Flake Design
Both systems use a pure flake design with no channels. This page documents the patterns and decisions behind the flake configuration.
Dual-Flake Architecture
Rather than a single monorepo flake with multiple nixosConfigurations, this repo uses two independent flakes: one in laptop/ and one in server/. Each has its own lock file and its own set of pinned inputs.
Why separate flakes?
- The laptop and server have different update cadences. The laptop tracks bleeding-edge packages; the server prioritises stability.
- Updating
flake.lockfor one system cannot break the other. - Each system can use different versions of the same input (e.g. lanzaboote v1.0.0 on laptop, v0.4.2 on server).
Input Pinning Strategy
Unstable + Stable Mix
Both systems use nixos-unstable as their primary nixpkgs, but pin a stable channel for specific packages that need it:
# Laptop
nixpkgs.url = "nixpkgs/nixos-unstable";
nixpkgs-stable.url = "nixpkgs/nixos-25.11";
# Server
nixpkgs.url = "nixpkgs/nixos-unstable";
nixpkgs-stable.url = "nixpkgs/nixos-25.05";The laptop uses the stable pin for AppFlowy:
inputs.nixpkgs-stable.legacyPackages.${pkgs.system}.appflowyInput Follows
Inputs that depend on nixpkgs use follows to avoid pulling in duplicate nixpkgs instances:
disko = {
url = "github:nix-community/disko";
inputs.nixpkgs.follows = "nixpkgs";
};The server's agenix input explicitly drops Darwin support to avoid pulling unused dependencies:
agenix = {
url = "github:ryantm/agenix";
inputs.darwin.follows = "";
};Binary Caches
The laptop configures the Chaotic-Nyx binary cache to avoid building the CachyOS kernel from source:
substituters = [
"https://cache.nixos.org"
"https://chaotic-nyx.cachix.org"
];
trusted-public-keys = [
"cache.nixos.org-1:6NCHdD59X431o0gWypbMrAURkbJ16ZPMQFGspcDShjY="
"chaotic-nyx.cachix.org-1:HfnXSw4pj95iI/n17rIDy40agHj12WfF+Gqk6SonIT8="

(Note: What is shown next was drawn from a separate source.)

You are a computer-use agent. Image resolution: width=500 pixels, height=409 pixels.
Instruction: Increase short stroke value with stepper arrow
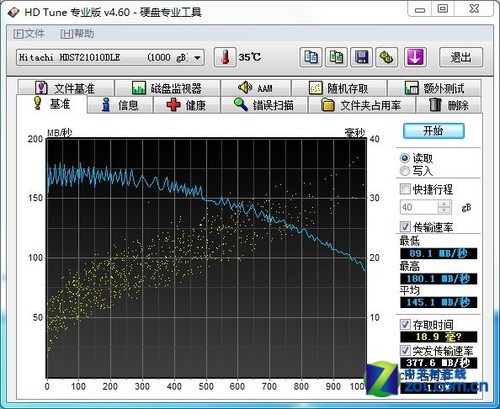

];The server uses only the default NixOS cache and disables signature verification (require-sigs = false) for local builds.
Experimental Features
Both systems enable the same core features:
experimental-features = [ "nix-command" "flakes" ];The laptop additionally enables recursive-nix and fetch-closure:
experimental-features = [ "nix-command" "flakes" "recursive-nix" "fetch-closure" ];Download Buffer
Both systems increase the download buffer to 500 MB for faster large package downloads:
download-buffer-size = 524288000; # 500 MBGarbage Collection
The two systems use different GC strategies:
Laptop -- uses the nh tool for declarative cleanup:
programs.nh.clean = {
enable = true;
dates = "weekly";
extraArgs = "--keep-since 3d --keep 3";
};Server -- uses the built-in Nix GC plus store optimisation:
nix.gc = {
automatic = true;
dates = "weekly";
options = "--delete-older-than 7d";
};
nix.optimise = {
automatic = true;
dates = [ "weekly" ];
};Rebuilding
Laptop
The nh tool is configured with the flake path:
programs.nh.flake = "/home/nixos/nixos-config/laptop";So rebuilding is simply:
nh os switchOr manually:
sudo nixos-rebuild switch --flake /home/nixos/nixos-config/laptop#laptopServer
The server defines shell aliases in bash.nix:
update # nix flake update
rebuild # sudo nixos-rebuild switchIt also has automated weekly upgrades via system.autoUpgrade (see Updates & Upgrades).